Full Report
Several camera device drivers in the Siveillance Video Device Pack contain a buffer overflow vulnerability that could be exploited under strict conditions. This could allow an attacker to execute code with the permissions of the Recording Server user. Siemens has released an update of the Device Pack recommends to apply this update to all deployments of Siveillance Video. In general, Siemens recommends installing the latest Device Pack which contains the most up-to-date device drivers.
Analysis Summary
# Vulnerability: Buffer Overflow in Siveillance Video Device Pack Camera Drivers
## CVE Details
- **CVE ID:** CVE-2024-3506
- **CVSS Score:**
- **v4.0:** 7.3 (High)
- **v3.1:** 6.7 (Medium)
- **CWE:** CWE-120: Buffer Copy without Checking Size of Input ('Classic Buffer Overflow')
## Affected Systems
- **Products:** Siveillance Video Device Pack (used with Siveillance Video/VMS Core, Core Plus, Advanced, and Pro)
- **Versions:** All versions prior to V13.2
- **Configurations:** Systems where the Recording Server is configured to scan for or add new camera devices from the internal network.
## Vulnerability Description
Selected camera drivers within the Siveillance Video Device Pack (derived from the XProtect Device Pack) fail to properly validate input sizes during data copying operations. This leads to a classic buffer overflow. If a malicious or compromised device on the network provides crafted responses during discovery or interaction, it can trigger the overflow within the driver process.
## Exploitation
- **Status:** Not reported as exploited in the wild; no Public PoC currently identified.
- **Complexity:** High (Exploitation occurs only under "strict conditions" and requires specific user interaction/timing).
- **Attack Vector:** Adjacent (Attacker must have access to the internal network where cameras/recording servers reside).
## Impact
- **Confidentiality:** High (Potential to execute code with the permissions of the Recording Server user).
- **Integrity:** High (Unauthorized command execution on the Recording Server).
- **Availability:** Low (Possible service disruption or crash of the Recording Server).
## Remediation
### Patches
- **Siveillance Video Device Pack:** Update to **V13.2** or later.

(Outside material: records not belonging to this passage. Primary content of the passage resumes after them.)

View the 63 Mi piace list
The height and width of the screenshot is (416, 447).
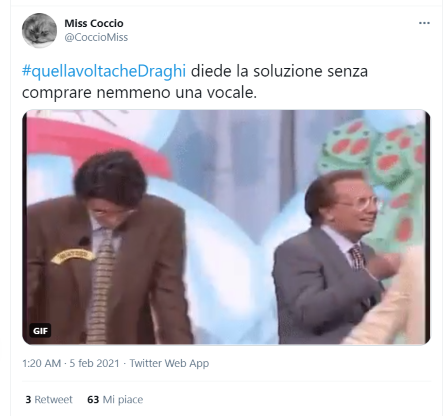tap(115, 399)
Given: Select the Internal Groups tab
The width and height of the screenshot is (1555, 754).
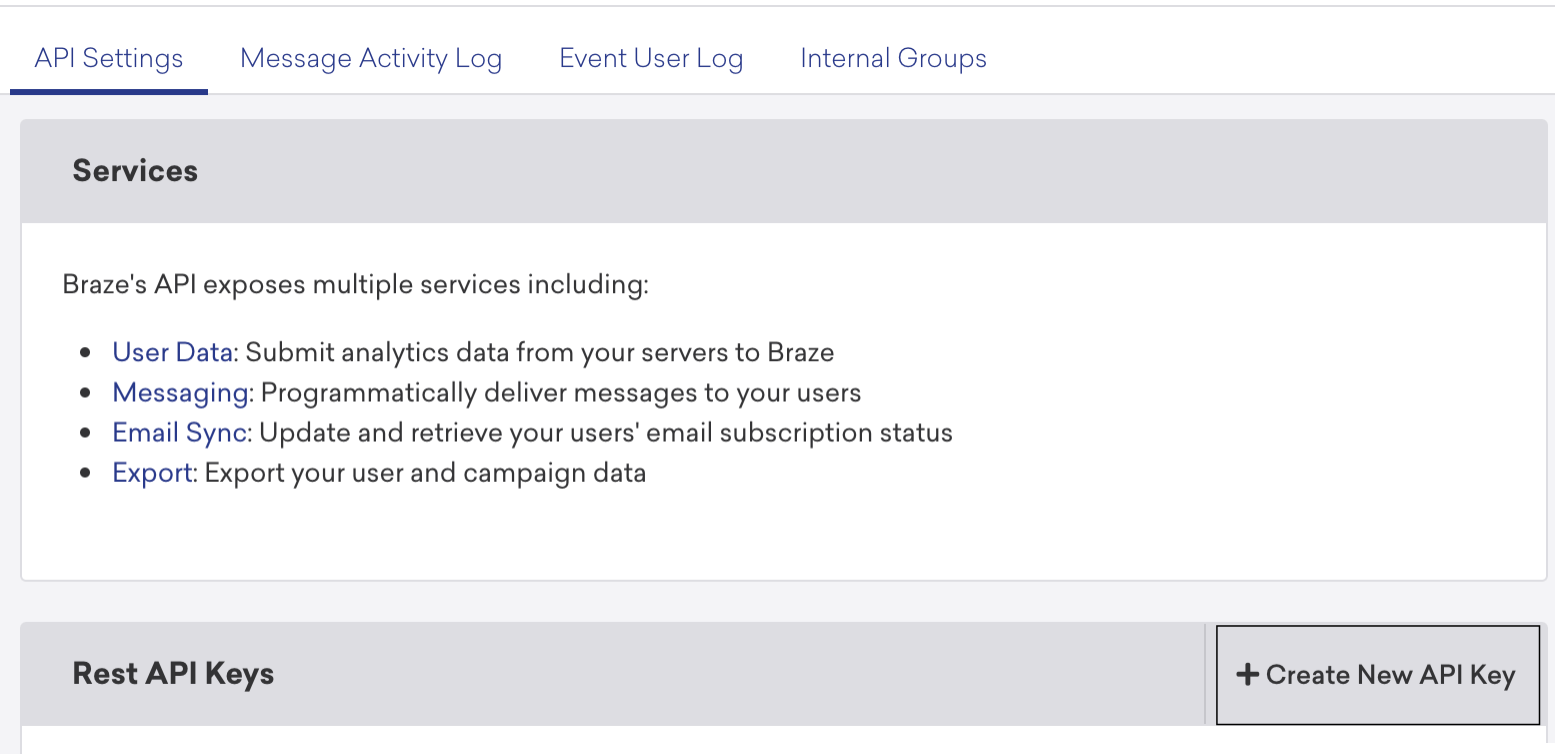Looking at the screenshot, I should click(x=893, y=58).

- Download via Siemens Support: hxxps[://]support[.]industry[.]siemens[.]com/cs/ww/en/view/109761843/
### Workarounds
- **Strict IP Scanning:** When adding new cameras to the system, only scan IP addresses that are confirmed to be valid and belong to trusted hardware.
- **Network Segmentation:** Ensure the camera network is isolated from the general corporate network to prevent unauthorized adjacent access.
## Detection
- **Indicators of Compromise:** Unexpected crashes of the Recording Server service (RecordingServer.exe) or unusual outbound network traffic from the Recording Server.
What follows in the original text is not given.